By: The James Madison Institute / August 24, 2011

The James Madison Institute

Blog

August 24, 2011

By Robert F. Sanchez, JMI Policy Director
Now that Florida’s kids have gone back to school, did you ever wonder what might be on the mind of your child’s teacher? The Florida Education Association’s website offers a clue. There the union announced its “Don’t Kill the Dream” rally for Friday, August 26 at the Tallahassee office of Congressman Steve Southerland. The announcement’s own words reveal the partisan tone:  “The Republican leadership is killing the American dream. What’s more, they’re getting away with it. From cuts to student grants, to fighting to end Medicare as we know it, Republicans won’t stop until they’ve eliminated all the programs ordinary Americans depend upon to succeed. With your help, we can hold them accountable and help shape the debate for 2012.”Notice the verb “depend,” a kissing cousin of the noun “dependency” and the adjective “dependent,” which is an antonym of “independent” and “self reliant.” For some advocates of ever-larger government, enlarging the populace dependent on the government is a useful political goal.As for the rally, its announced purpose is to present a list of proposals titled “10 Critical Steps to Get Our Economy Back on Track.” Declaring “We have a jobs crisis, not a deficit crisis,” the union pooh-poohs the rising tide of red ink and presents its ideas on how to foster prosperity.

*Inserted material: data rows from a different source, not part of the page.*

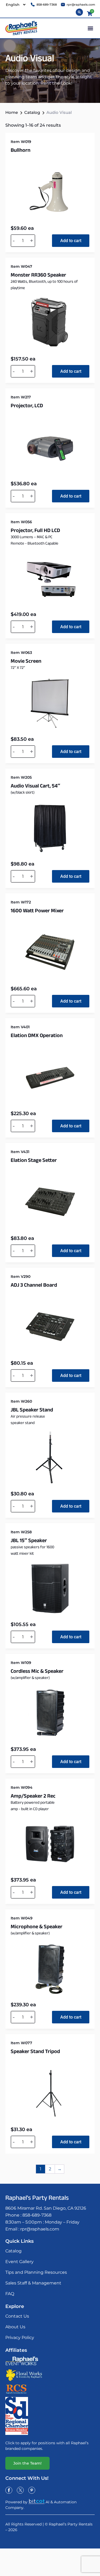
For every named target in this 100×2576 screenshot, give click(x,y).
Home (11, 112)
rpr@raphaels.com (39, 2229)
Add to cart (70, 240)
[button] (90, 28)
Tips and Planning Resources (36, 2272)
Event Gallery (19, 2261)
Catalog (32, 112)
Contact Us (17, 2316)
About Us (15, 2326)
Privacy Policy (19, 2337)
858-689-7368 (36, 2215)
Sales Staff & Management (33, 2283)
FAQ (9, 2293)
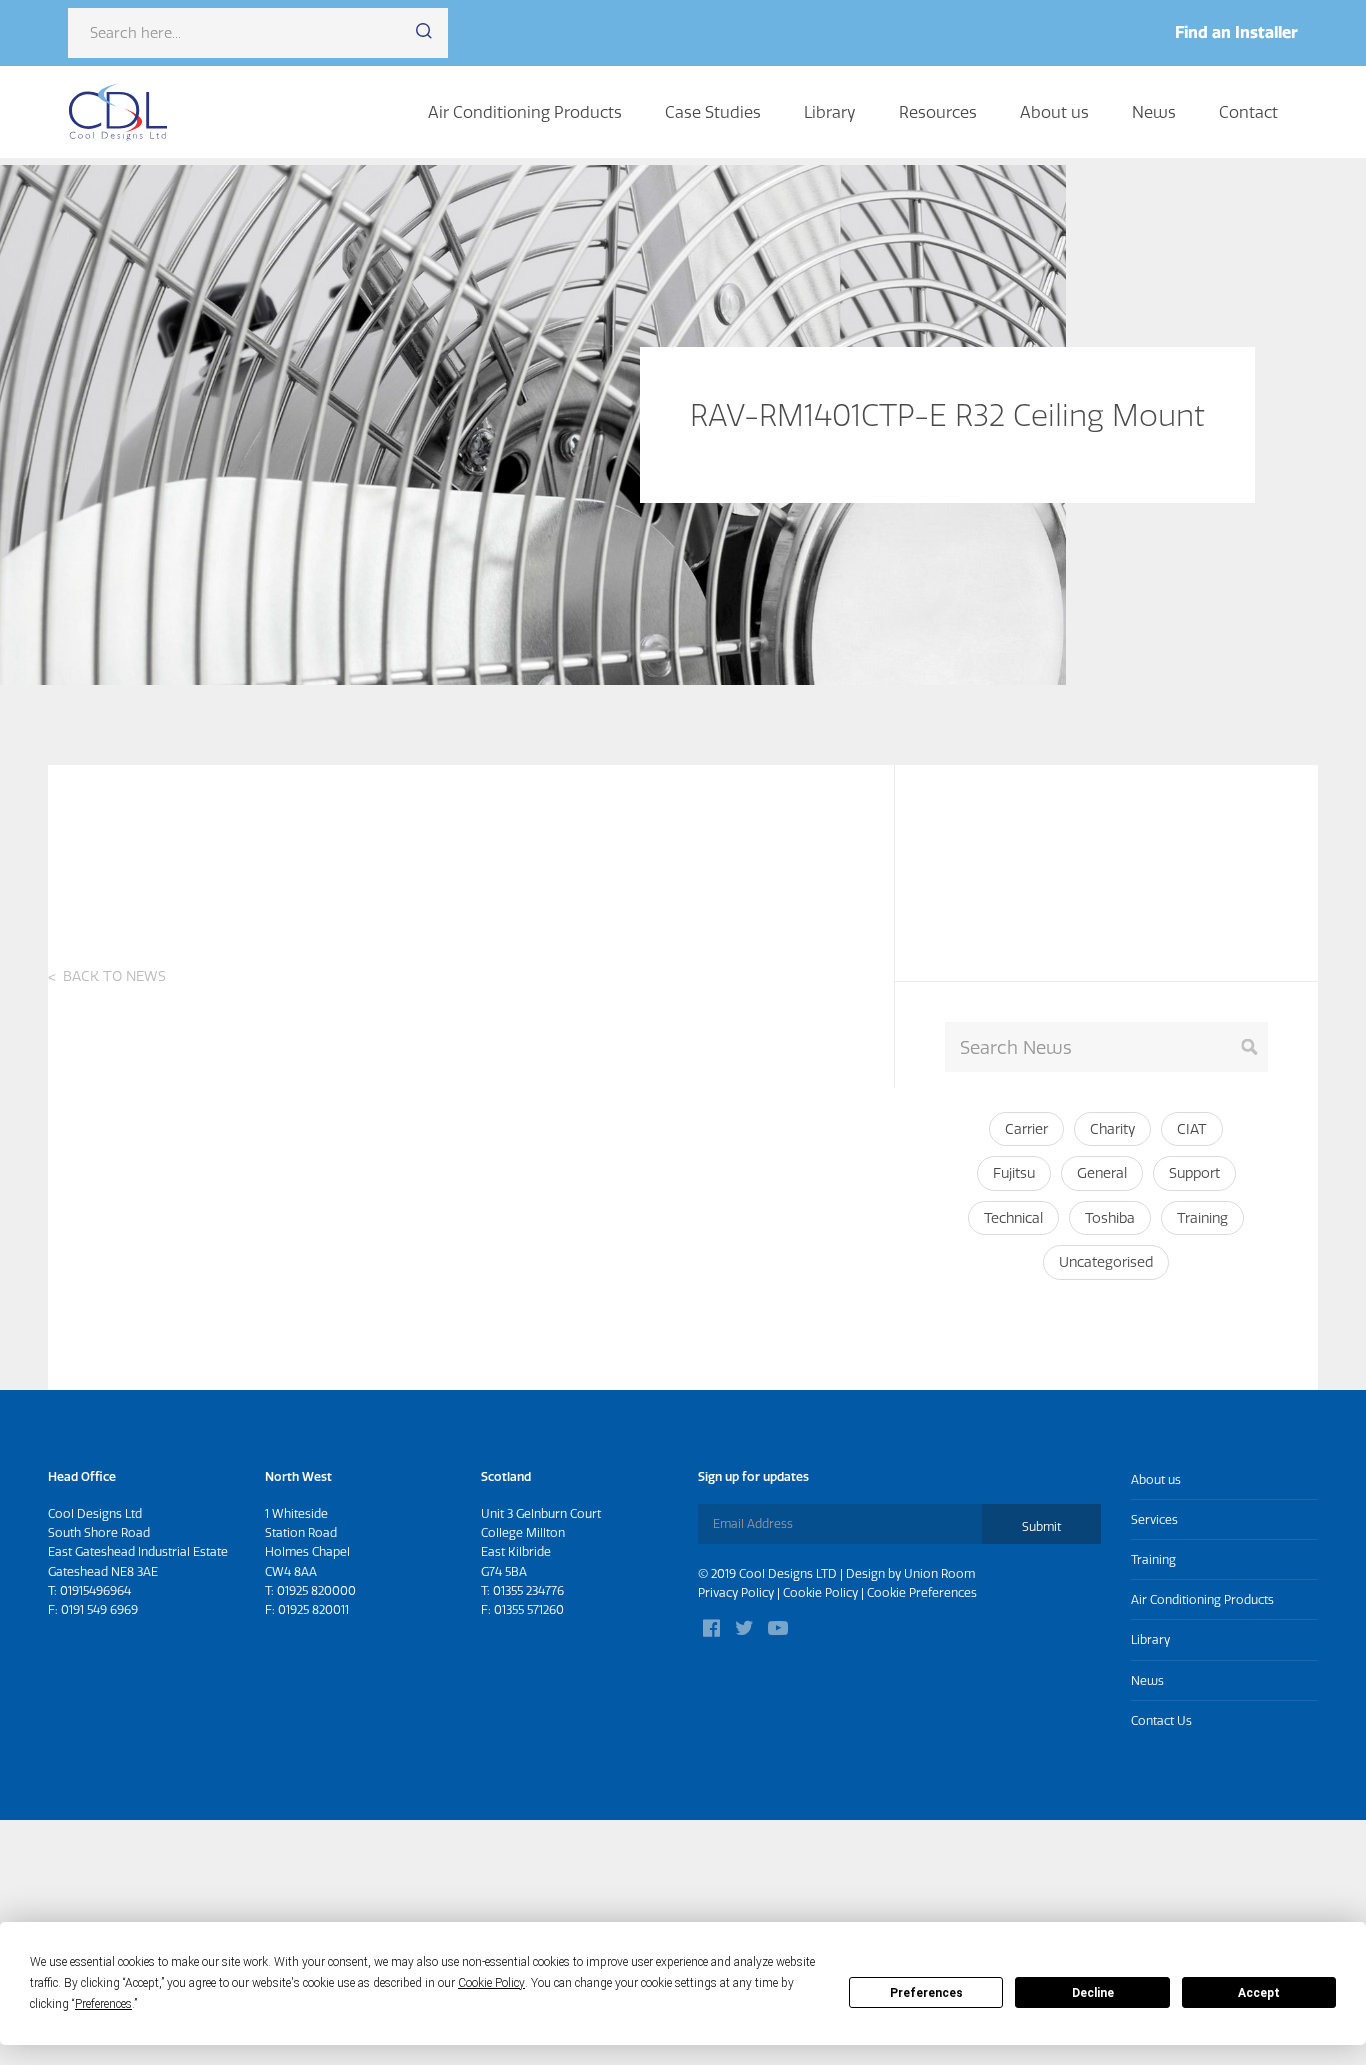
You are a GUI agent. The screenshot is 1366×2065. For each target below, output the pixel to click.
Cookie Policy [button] (491, 1983)
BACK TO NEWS (114, 976)
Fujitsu (1014, 1173)
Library (830, 112)
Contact (1248, 112)
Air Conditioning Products (525, 112)
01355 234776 (528, 1590)
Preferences (926, 1993)
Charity (1112, 1129)
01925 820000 (316, 1590)
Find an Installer (1236, 32)
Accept (1259, 1993)
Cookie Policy (820, 1592)
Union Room (939, 1573)
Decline (1093, 1993)
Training (1202, 1218)
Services (1154, 1519)
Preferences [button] (103, 2004)
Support (1194, 1173)
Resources (938, 112)
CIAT (1192, 1129)
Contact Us (1161, 1720)
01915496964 (95, 1590)
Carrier (1026, 1129)
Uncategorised (1106, 1262)
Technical (1013, 1218)
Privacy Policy (736, 1592)
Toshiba (1110, 1218)
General (1102, 1173)
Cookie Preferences (922, 1592)
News (1154, 112)
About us (1054, 112)
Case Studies (713, 112)
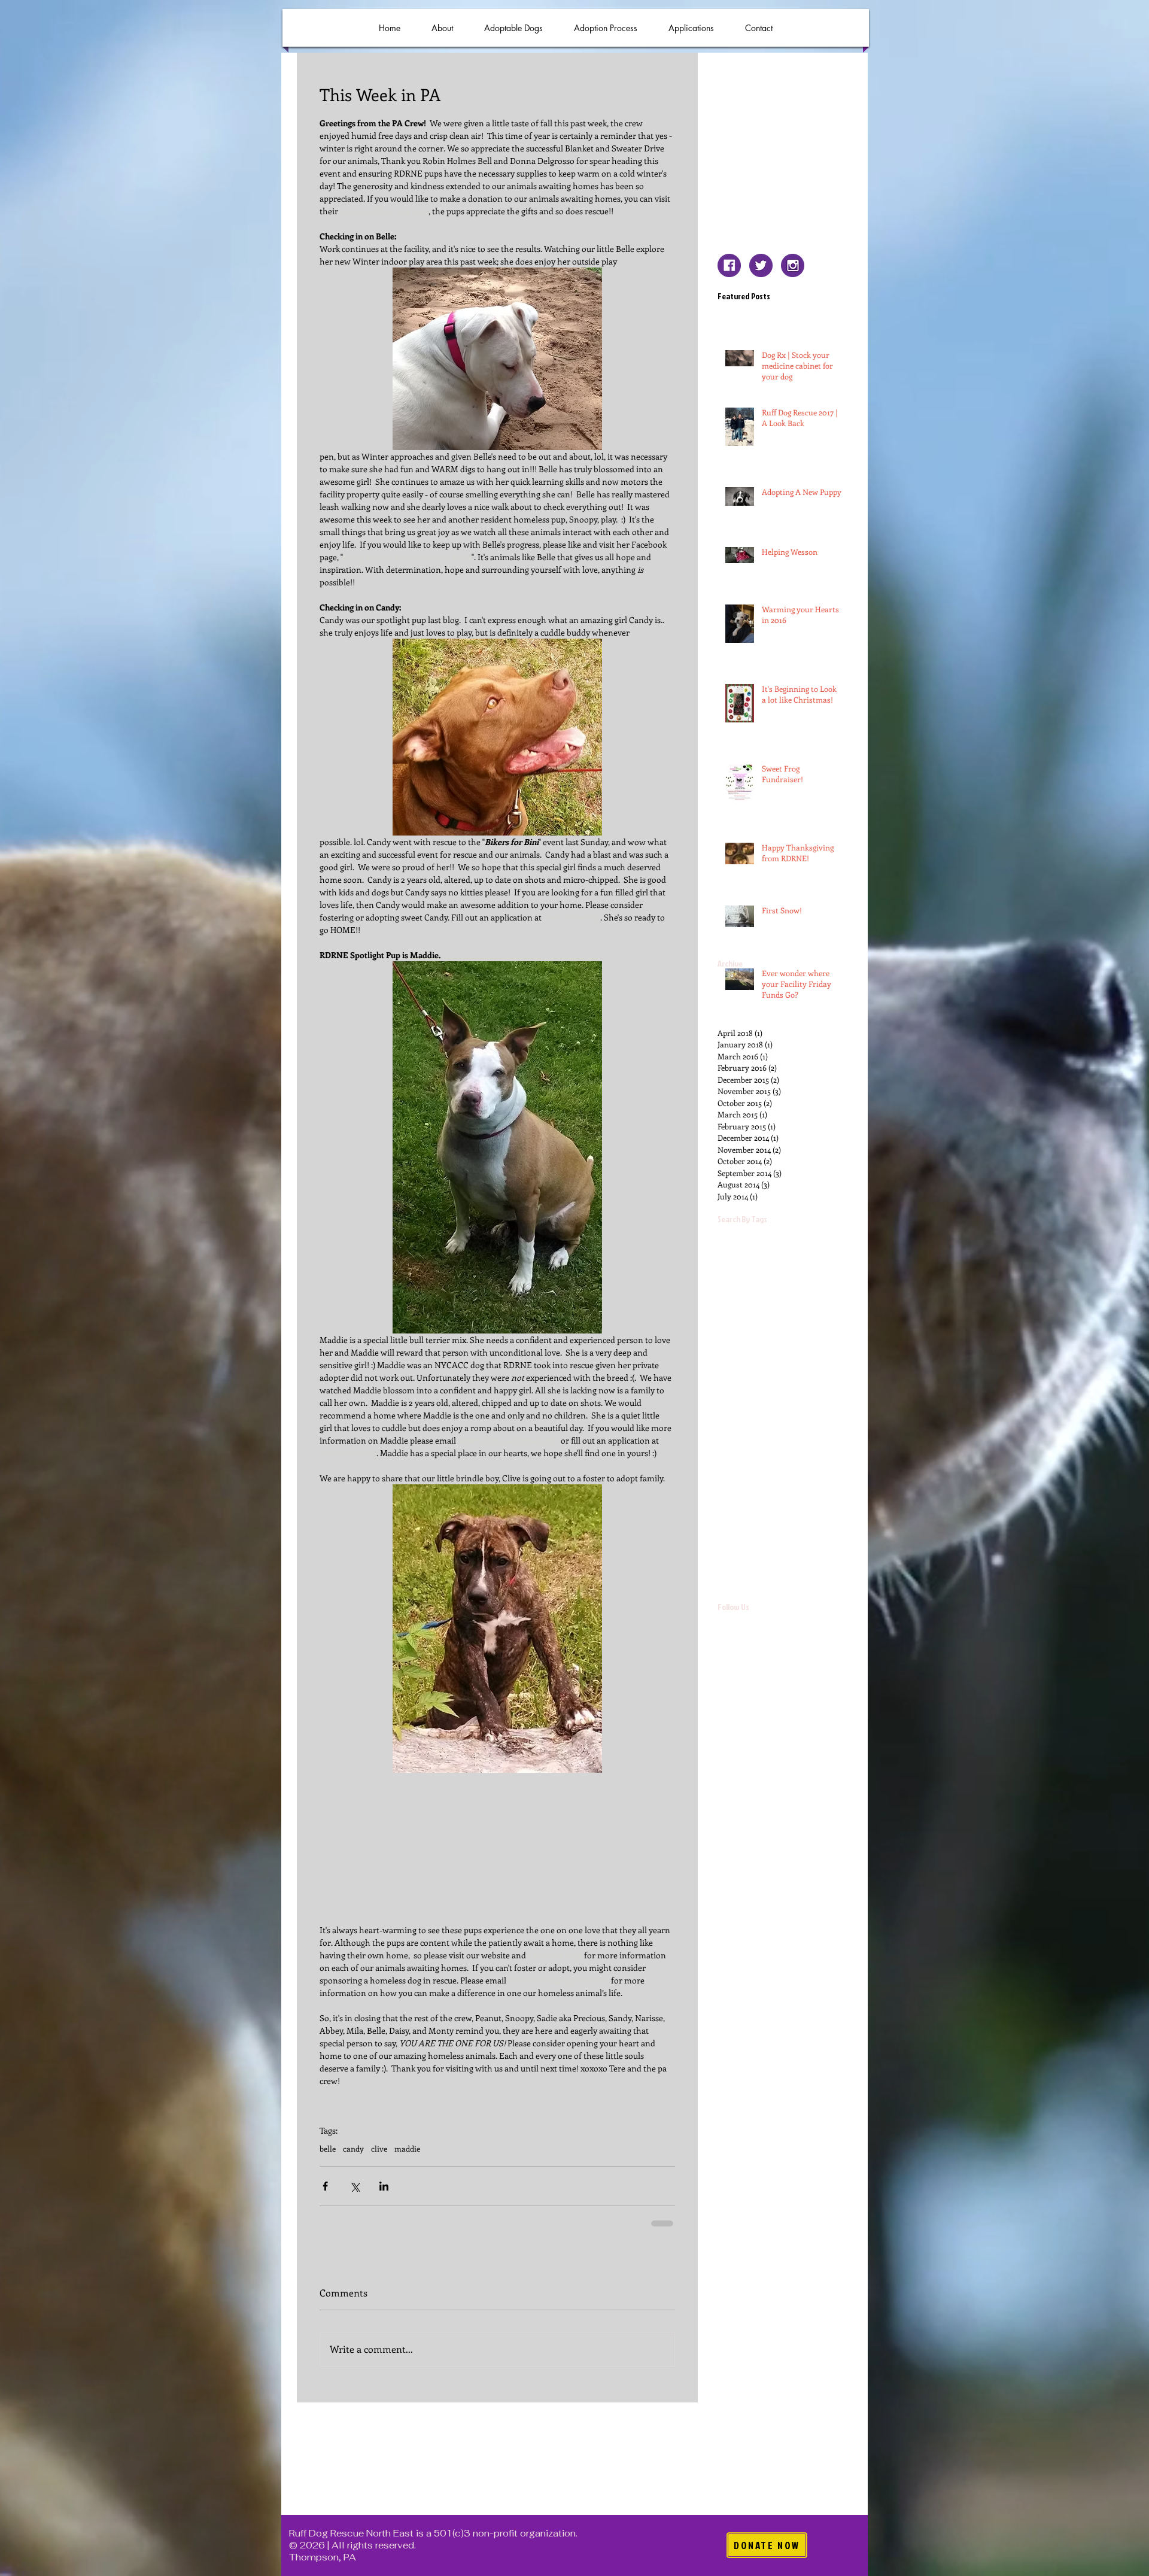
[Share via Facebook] (325, 2186)
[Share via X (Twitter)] (354, 2186)
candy (353, 2148)
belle (328, 2148)
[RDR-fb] (729, 265)
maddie (407, 2148)
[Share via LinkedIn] (384, 2186)
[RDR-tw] (761, 265)
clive (379, 2148)
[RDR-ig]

A sampling:

Create good, green jobs in America, address the climate crisis, and build the clean energy economy with innovative technologies like wind turbines, solar panels, geothermal systems, hybrid and electric cars, and next-generation batteries.
Provide universal access to early childhood education, make school funding equitable, [and] invest in high-quality teachers.
Expand Medicare so it’s available to all Americans …The Affordable Care Act is a good start and we must implement it — but it’s not enough
Keep Social Security sound, and strengthen the retirement, disability, and survivors’ protections … Pay for it by removing the cap on the Social Security tax, so that upper-income people pay into Social Security on all they make…
End, once and for all, the Bush-era tax giveaways for the rich… outlaw corporate tax havens …with millionaires and billionaires taking a growing share of our country’s wealth, we should add new tax brackets for those making more than $1 million each year.
Tax Wall Street speculation. A tiny fee of a twentieth of 1% on each Wall Street trade could raise tens of billions of dollars annually…
Ban anonymous political influence, and publicly finance elections.
Give immigrants a clear path to citizenship.
Stop giving corporations the rights of people when it comes to our elections.
Ensure our judiciary’s respect for the Constitution.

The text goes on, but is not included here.